News at a glance

30th November 2012 at 00:00

Win the wonders of the universe for your class

Schools are being given the opportunity to play host to TV science presenter Professor Brian Cox as he gives a special one-off lesson to one of their classes. TES has teamed up with the Big Bang UK Young Scientists and Engineers Fair to stream the lesson live from the winning school on 6 February 2013. The former pop star will present a space workshop, exploring everything from the Big Bang and black holes to extraterrestrial life. For a chance to win, teachers, pupils or parents have to enter the prize draw by registering at www.facebook.comTheBigBang4U

Free school creationism loophole closed

Ministers have tightened safeguards to prevent free schools from teaching creationism as scientific fact. A new clause has been included in the funding agreements (legal contracts) signed by all free schools, stating that they will "make provision for the teaching of evolution as a comprehensive, coherent and extensively evidenced theory". The step was taken following discussions with the Royal Society, which highlighted concerns that free schools could teach creationism as a legitimate scientific theory. "As with all schools, free schools have an obligation to provide students with the best possible scientific education, which must include the teaching of evolution," said Sir Paul Nurse, president of the Royal Society.

Number of grade changes hits 45,000

More than 45,000 GCSE and A level grades were changed after appeals this summer, figures have shown.
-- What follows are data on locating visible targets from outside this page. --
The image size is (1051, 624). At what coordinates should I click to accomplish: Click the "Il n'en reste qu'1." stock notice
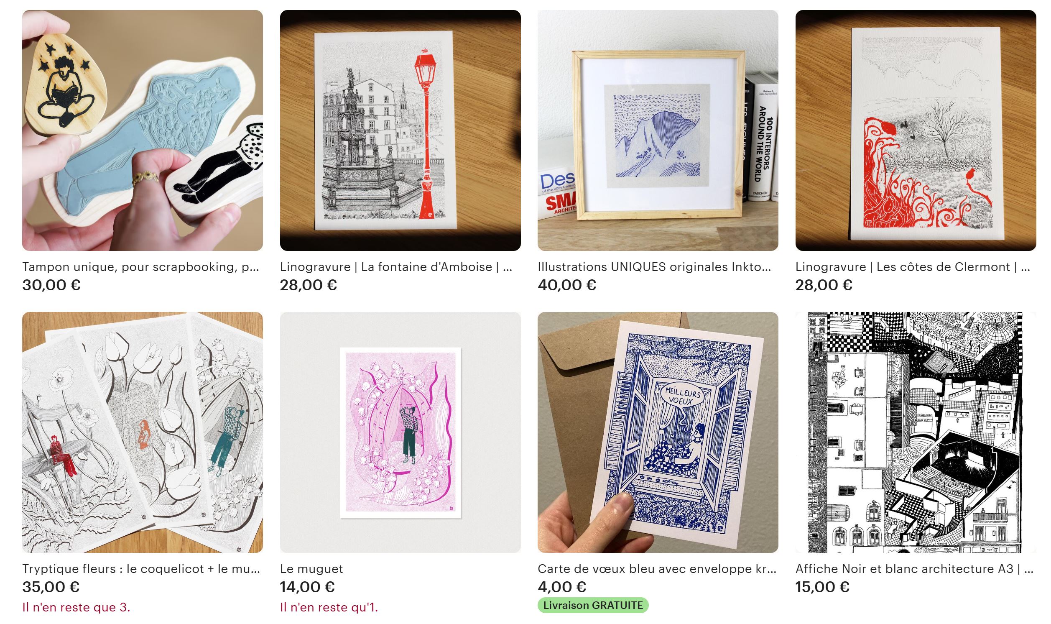tap(329, 607)
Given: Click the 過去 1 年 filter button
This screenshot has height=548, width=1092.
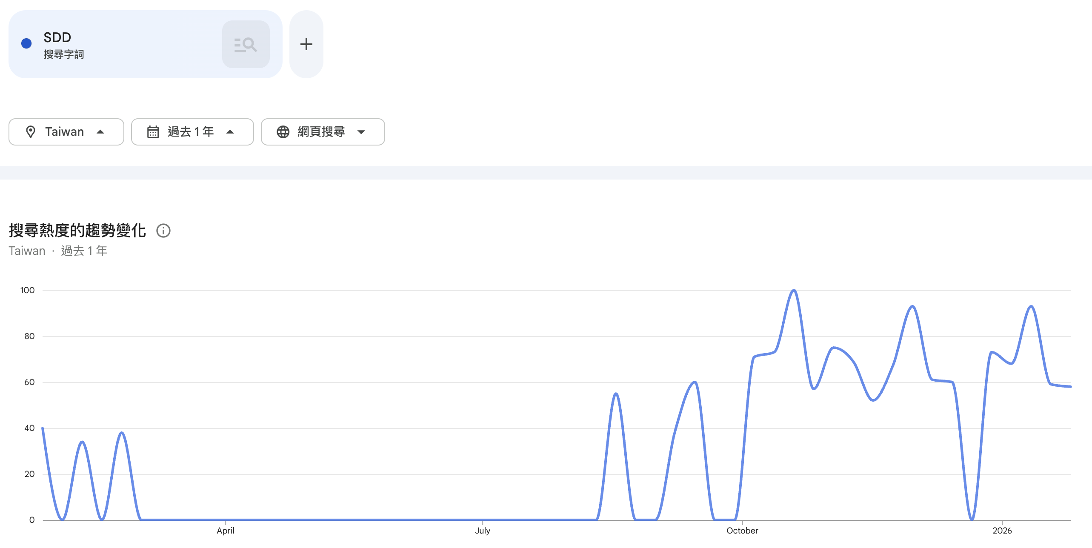Looking at the screenshot, I should (192, 132).
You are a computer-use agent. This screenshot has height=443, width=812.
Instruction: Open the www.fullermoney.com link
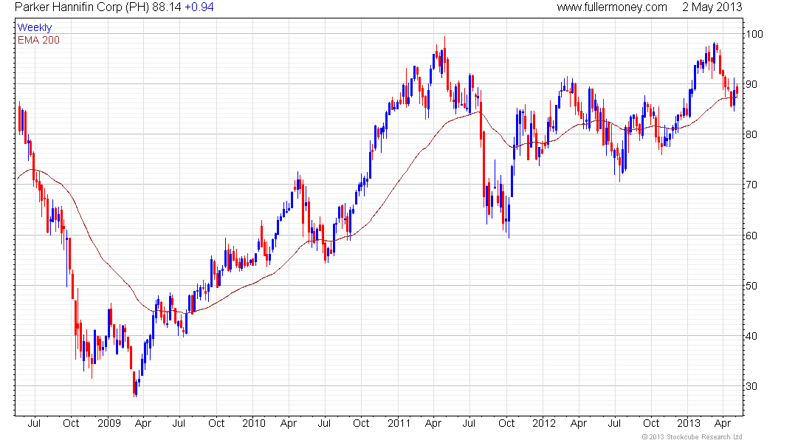(x=611, y=7)
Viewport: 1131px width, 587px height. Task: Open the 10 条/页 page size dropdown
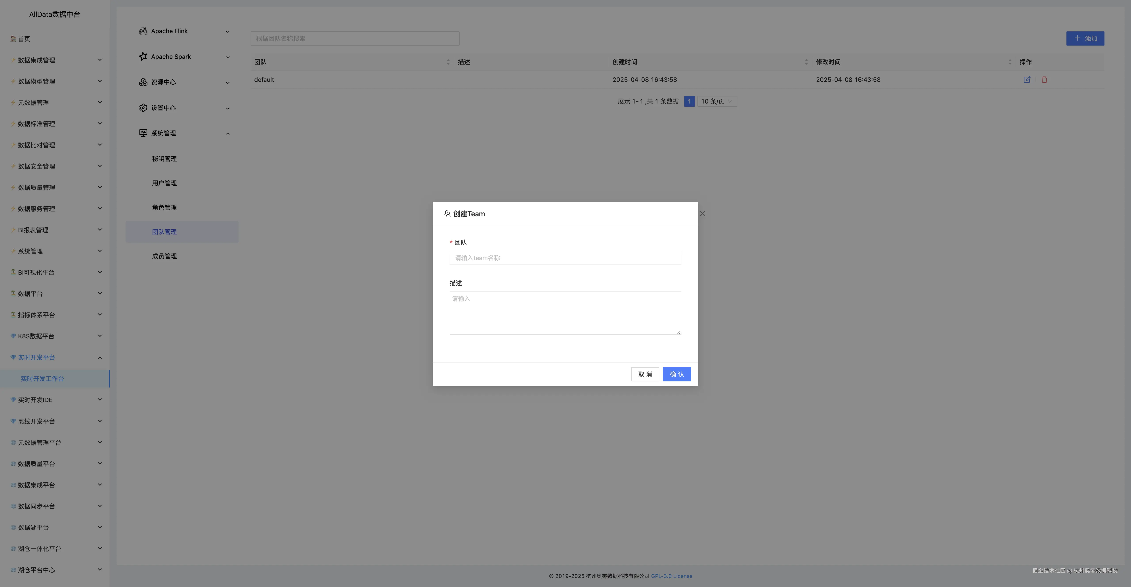[x=717, y=101]
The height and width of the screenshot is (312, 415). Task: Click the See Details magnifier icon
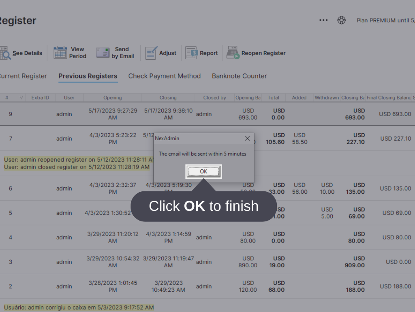coord(5,53)
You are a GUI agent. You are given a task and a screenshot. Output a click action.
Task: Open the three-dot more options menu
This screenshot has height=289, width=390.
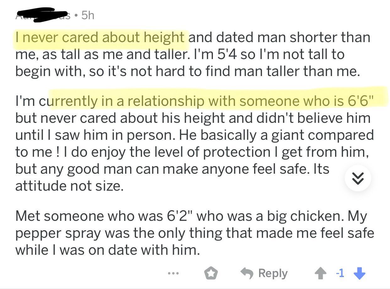[173, 273]
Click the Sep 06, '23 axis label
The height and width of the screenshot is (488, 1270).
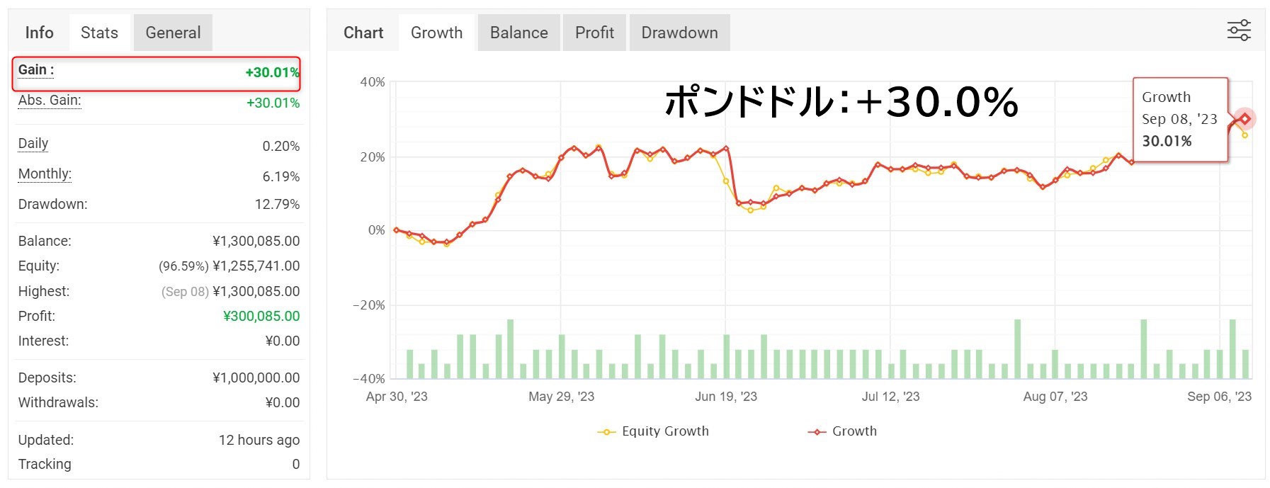pos(1219,397)

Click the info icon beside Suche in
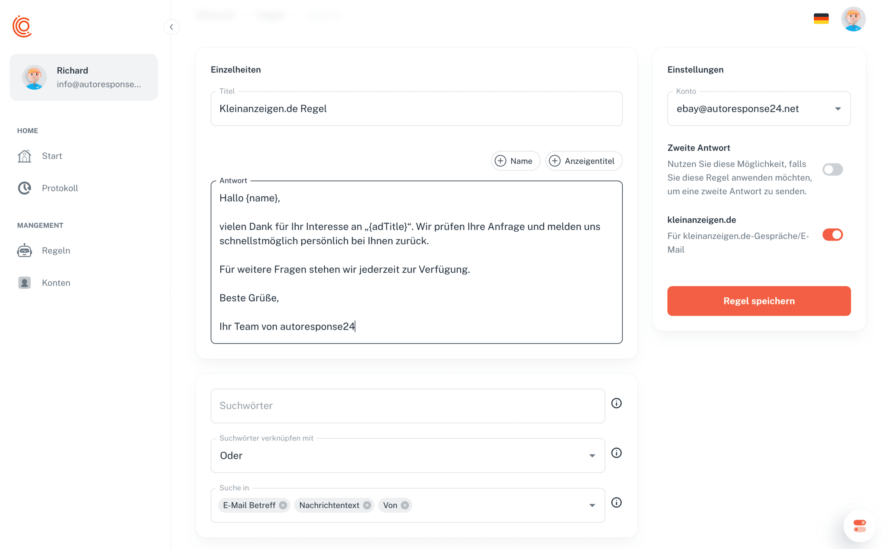(616, 503)
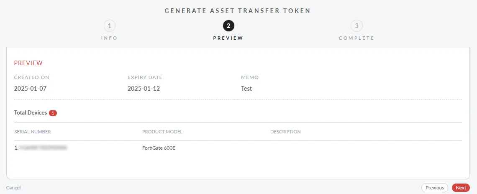Click the expiry date 2025-01-12
Screen dimensions: 477x194
point(144,89)
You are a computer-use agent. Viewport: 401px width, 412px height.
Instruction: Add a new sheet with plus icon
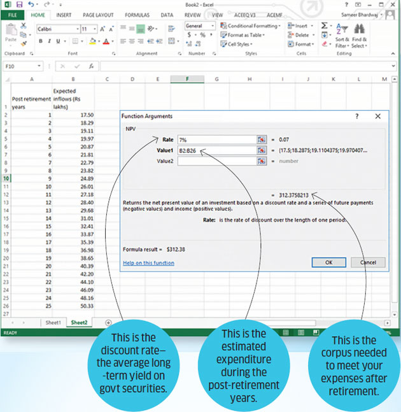[108, 323]
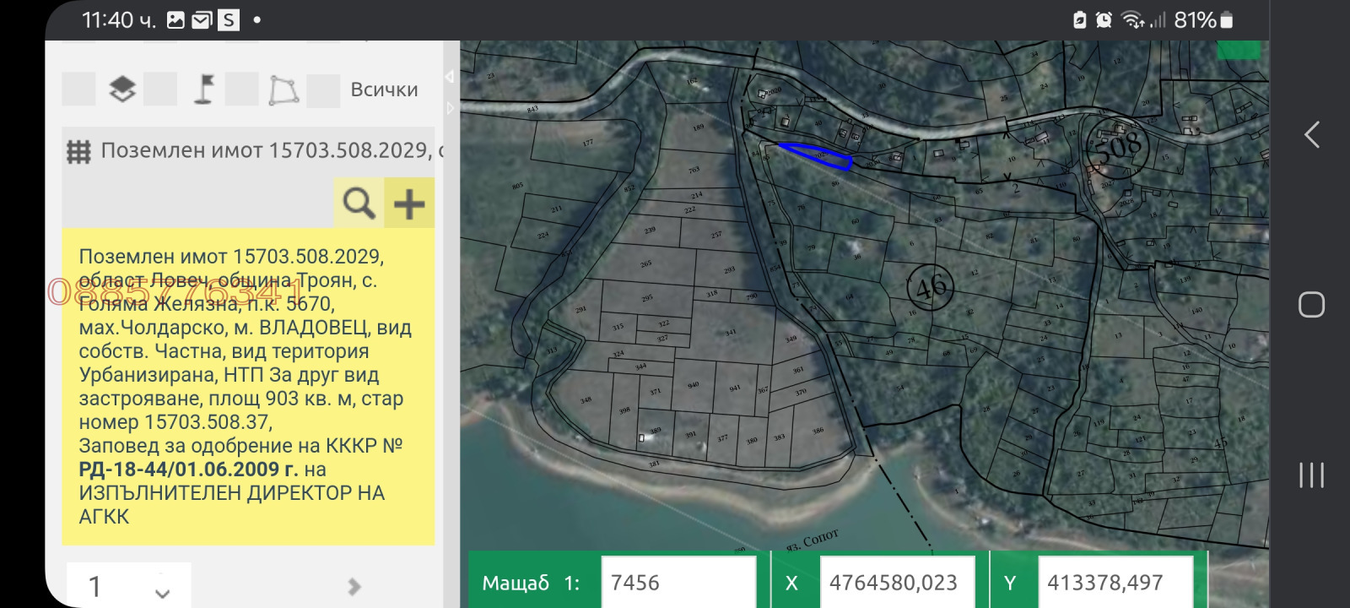Select the flag marker tool
Image resolution: width=1350 pixels, height=608 pixels.
[203, 90]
Data released by Ofqual, the exams watchdog, revealed that the number of exam scripts being submitted for remarking after this summer's exams increased by 36 per cent compared with last year, with around one in six exam papers being regraded. The regulator said there is no direct link between the rise in appeals and the marking fiasco surrounding the English GCSE. An Ofqual spokesperson said: "This year there have been well-publicised concerns over GCSE English. Those concerns were around grade boundaries and not the exam board marking."

UK education sixth in world rankings

The UK has the sixth best education system in the world, and the second best in Europe, according to new research. The study undertaken by the Economist Intelligence Unit on behalf of Pearson, the publishing company that owns exam board Edexcel, ranks the UK as the second-best nation in Europe behind Finland when it comes to education. The report, called The Learning Curve, highlighted the UK's literacy and graduation rates as being among the highest in the developed world.

Faith school row divides the Cabinet

Business secretary Vince Cable has accused his Cabinet colleague Michael Gove of flouting the coalition agreement by allowing two new faith schools to open in West London. Mr Cable has written to the education secretary claiming Mr Gove has undermined the Conservative and Lib Dem deal by intervening to enable Richmond council to approve new Catholic schools, which can select almost all pupils based on faith. The Education Act 2011 stipulates that all new schools must in the first instance be an academy or a free school, which would enable schools to select just 50 per cent of pupils on the basis of their religion. Mr Gove stepped in to say that Richmond is not obliged to follow the academy route. A judicial review also found in the council's favour.